There is a teaching that says this—almost:
The only reason G‑d spread the Jewish People among the nations was so that they could gain converts. As the verse says (Judges 5:11), “I have planted you among the nations.” If a man plants seed, does he not expect to reap a hundred bushels of seed for every bushel planted?”
—Talmud Pesachim 87b
Asked Rabbi Schneur Zalman of Liadi, “Can we take this literally? How many converts have there been in history? Could we possibly be in exile from our land for 1800 years for this reason alone? If this were meant literally, the world should be filled with Jews by now!”
“Rather,” he answered, “the converts to which the Talmud refers are none other than the lost sparks. By spreading us out among the nations, we wrestle out those sparks from their place, on their own territory, so that their redemption is a real and lasting one.”1
Rabbi Schneur Zalman may have seen it, but how many others could have understood how far this would go, to what places we would have to travel to rescue those sparks, how deep those souls would have to plunge to find them, and what extreme means would be needed convince the homing pigeons to return home.

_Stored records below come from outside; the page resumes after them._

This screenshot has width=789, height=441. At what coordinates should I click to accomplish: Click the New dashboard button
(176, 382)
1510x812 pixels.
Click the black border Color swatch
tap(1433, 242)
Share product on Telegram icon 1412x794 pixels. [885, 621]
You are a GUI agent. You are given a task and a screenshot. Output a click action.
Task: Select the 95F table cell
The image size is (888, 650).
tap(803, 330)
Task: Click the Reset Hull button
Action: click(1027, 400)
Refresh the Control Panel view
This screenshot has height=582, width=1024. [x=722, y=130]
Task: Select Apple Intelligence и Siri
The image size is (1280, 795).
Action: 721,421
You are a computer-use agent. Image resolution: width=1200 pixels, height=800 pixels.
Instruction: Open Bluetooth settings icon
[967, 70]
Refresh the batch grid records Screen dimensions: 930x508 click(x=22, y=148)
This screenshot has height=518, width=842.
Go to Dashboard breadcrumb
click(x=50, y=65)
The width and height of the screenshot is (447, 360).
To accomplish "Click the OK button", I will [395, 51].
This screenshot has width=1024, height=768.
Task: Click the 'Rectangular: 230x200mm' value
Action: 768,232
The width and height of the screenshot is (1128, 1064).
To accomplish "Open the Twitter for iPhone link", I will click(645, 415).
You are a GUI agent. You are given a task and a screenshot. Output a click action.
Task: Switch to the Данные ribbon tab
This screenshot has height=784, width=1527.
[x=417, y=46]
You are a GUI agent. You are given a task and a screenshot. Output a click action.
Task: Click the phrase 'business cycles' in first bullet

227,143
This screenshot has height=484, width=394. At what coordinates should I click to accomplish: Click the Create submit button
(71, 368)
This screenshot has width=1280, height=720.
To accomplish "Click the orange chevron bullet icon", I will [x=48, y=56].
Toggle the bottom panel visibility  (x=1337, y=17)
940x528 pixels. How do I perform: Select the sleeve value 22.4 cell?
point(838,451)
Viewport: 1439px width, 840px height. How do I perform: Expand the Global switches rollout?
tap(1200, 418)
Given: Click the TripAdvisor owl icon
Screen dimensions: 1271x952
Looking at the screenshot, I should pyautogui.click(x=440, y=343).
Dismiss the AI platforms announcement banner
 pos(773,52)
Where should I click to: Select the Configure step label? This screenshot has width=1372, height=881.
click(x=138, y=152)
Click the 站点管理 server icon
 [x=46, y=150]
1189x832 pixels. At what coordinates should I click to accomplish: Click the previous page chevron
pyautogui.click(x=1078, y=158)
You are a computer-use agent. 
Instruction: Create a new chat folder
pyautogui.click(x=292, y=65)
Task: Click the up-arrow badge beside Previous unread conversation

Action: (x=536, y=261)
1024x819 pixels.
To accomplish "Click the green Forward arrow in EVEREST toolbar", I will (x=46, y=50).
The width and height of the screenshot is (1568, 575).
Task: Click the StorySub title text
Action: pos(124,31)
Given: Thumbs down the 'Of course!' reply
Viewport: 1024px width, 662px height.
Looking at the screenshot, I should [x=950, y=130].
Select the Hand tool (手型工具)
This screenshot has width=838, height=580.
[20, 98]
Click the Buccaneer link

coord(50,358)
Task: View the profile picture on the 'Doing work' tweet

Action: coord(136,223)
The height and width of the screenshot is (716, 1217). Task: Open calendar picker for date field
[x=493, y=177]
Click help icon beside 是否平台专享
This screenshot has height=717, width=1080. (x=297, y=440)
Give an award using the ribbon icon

In 1967, the Rebbe spoke about how the souls had begun to return home. In the 1980s, he talked about the walls of the exile crumbling before us. In 1991, he said that all the sparks necessary had already been gathered, and there was no reason Moshiach had not yet come. He continued saying that in 1992, all the time continuing to teach us how more sparks were to be redeemed.
In our private lives, much work remains to be done. But the world is ready. It is we who must awaken a longing to come home.
If we would recognize what this world really is and who we really are, how high we could be and what a world we could be living in, how we are but silkworms trapped in the darkness of our cocoons, miners trapped in a cave so long that we have forgotten the light of day, a bright, glorious day that awaits us—we would be pounding our fists on heaven’s door, demanding to see the fruits of our labor, demanding it now and no later.
In the meantime, keep working. Work hard. For we are G‑d’s partners in the creation of heaven and earth.